**Textauszug:**
########
Geschrieben am 7. April 2005 von für Bücher, Musikmag

Peter Niklas Wilson (Hg): Jazz-Klassiker

Veritables Standardwerk

„Jazz-Klassiker“ ist ein must. Für Leute, die diese Musik gerade entdecken, für Leute, die verlässliche Informationen suchen, für Leute, die Substantielles über Jazz lernen wollen und für Leute, die meinen, schon alles zu kennen und alles schon selbst gedacht zu haben. Also für alle.

„Das Geheimnis der großen Jazzmusiker ist, dass sie das Wesen des Jazz offenlegen, ohne es zu verkünden“. Dieser kluge Satz eröffnet den Artikel über Billie Holiday, könnte aber auch gut als Motto für die 98 Porträts von Jazz Klassikern stehen, die unter der Herausgeberschaft von Peter Niklas Wilson gerade in zwei allerliebst aufgemachten Bänden erschienen sind. Posthume Herausgeberschaft, muß man leider präzisieren, denn Peter Niklas Wilson ist im Oktober 2003 im Alter von 46 Jahren gestorben. Wilson, dessen Arbeit ich immer unendlich geschätzt habe, war nicht nur einer der klügsten Köpfe der deutschen Musik-Publizistik, nicht nur selbst ein kompetenter Musiker von Rang, sondern auch einer, der seine hochintelligenten, intellektuell spielfreudigen, dabei aber auf festem Wissensgrund stehenden Reflexionen glänzend formulieren konnte und vor allem kommunizieren wollte. Unprätentiös, Moden, Hypes und schrillen Tönen zutiefst abgeneigt, immer clare et distincte argumentierend, so dass man selbst einen Dissens mit ihm höchstens als produktiv verstehen konnte, nie als sinnlos polarisierend.
########
**Aufgabe 1:** Schreiben Sie aus der Rezension zu „Jazz-Klassiker“ die Passage zwischen „Peter Niklas Wilson (Hg): Jazz-Klassiker“ und „Also für alle.“ wortgetreu nieder, beide Stellen eingeschlossen.
**Aufgabe 2:** Wann und in welchem Alter ist der Herausgeber laut der Rezension zu „Jazz-Klassiker“ gestorben?
**Aufgabe 3:** Nennen Sie alle Personengruppen, für die das Buch nach der Rezension zu „Jazz-Klassiker“ ein must ist.

**Datensätze:**
########
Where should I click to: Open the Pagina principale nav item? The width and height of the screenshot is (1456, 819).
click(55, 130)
########
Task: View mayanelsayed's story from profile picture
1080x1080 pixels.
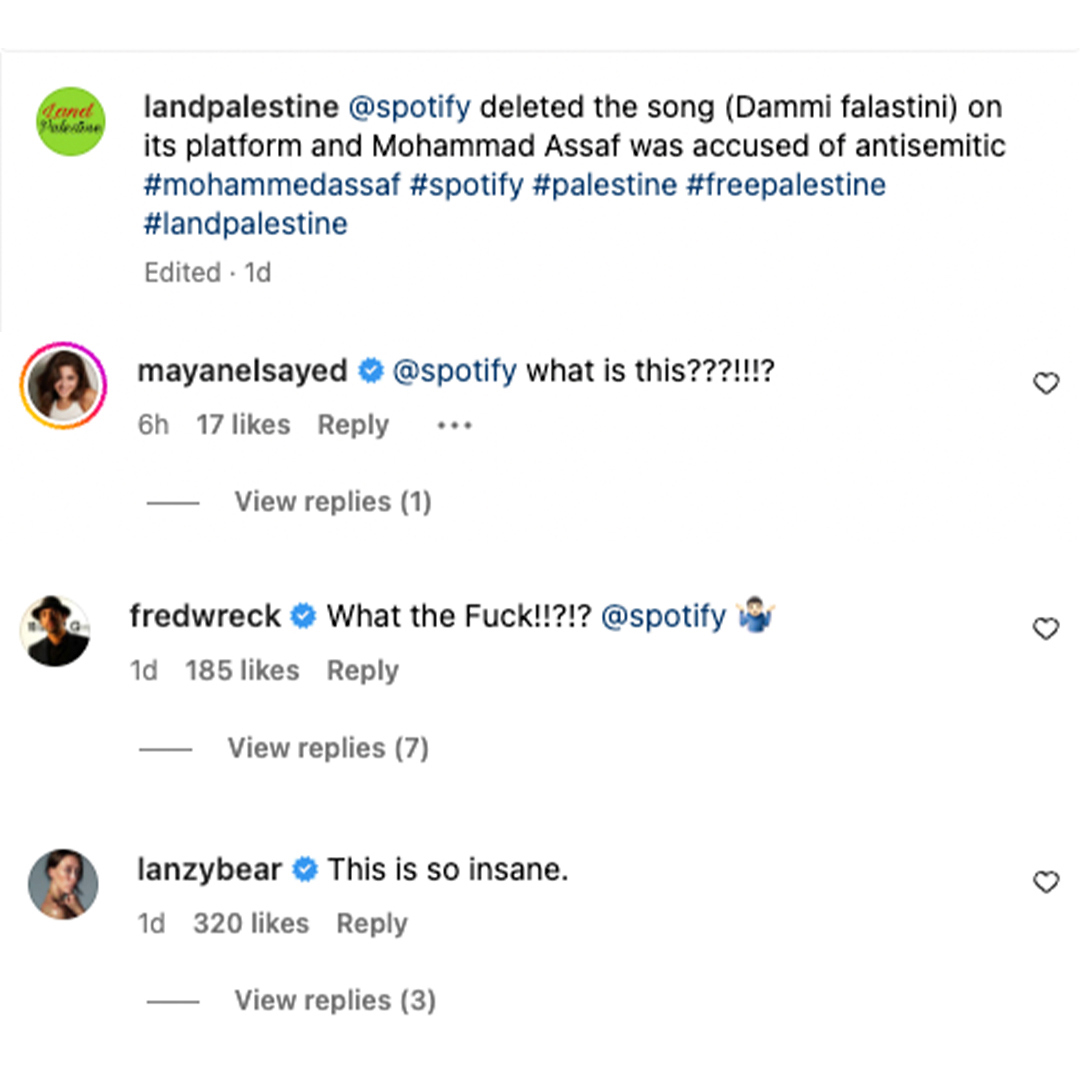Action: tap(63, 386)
########
**Antwort 1:**
Peter Niklas Wilson (Hg): Jazz-Klassiker

Veritables Standardwerk

„Jazz-Klassiker“ ist ein must. Für Leute, die diese Musik gerade entdecken, für Leute, die verlässliche Informationen suchen, für Leute, die Substantielles über Jazz lernen wollen und für Leute, die meinen, schon alles zu kennen und alles schon selbst gedacht zu haben. Also für alle.

**Antwort 2:** Im Oktober 2003 im Alter von 46 Jahren.

**Antwort 3:**
- Leute, die diese Musik gerade entdecken
- Leute, die verlässliche Informationen suchen
- Leute, die Substantielles über Jazz lernen wollen
- Leute, die meinen, schon alles zu kennen und alles schon selbst gedacht zu haben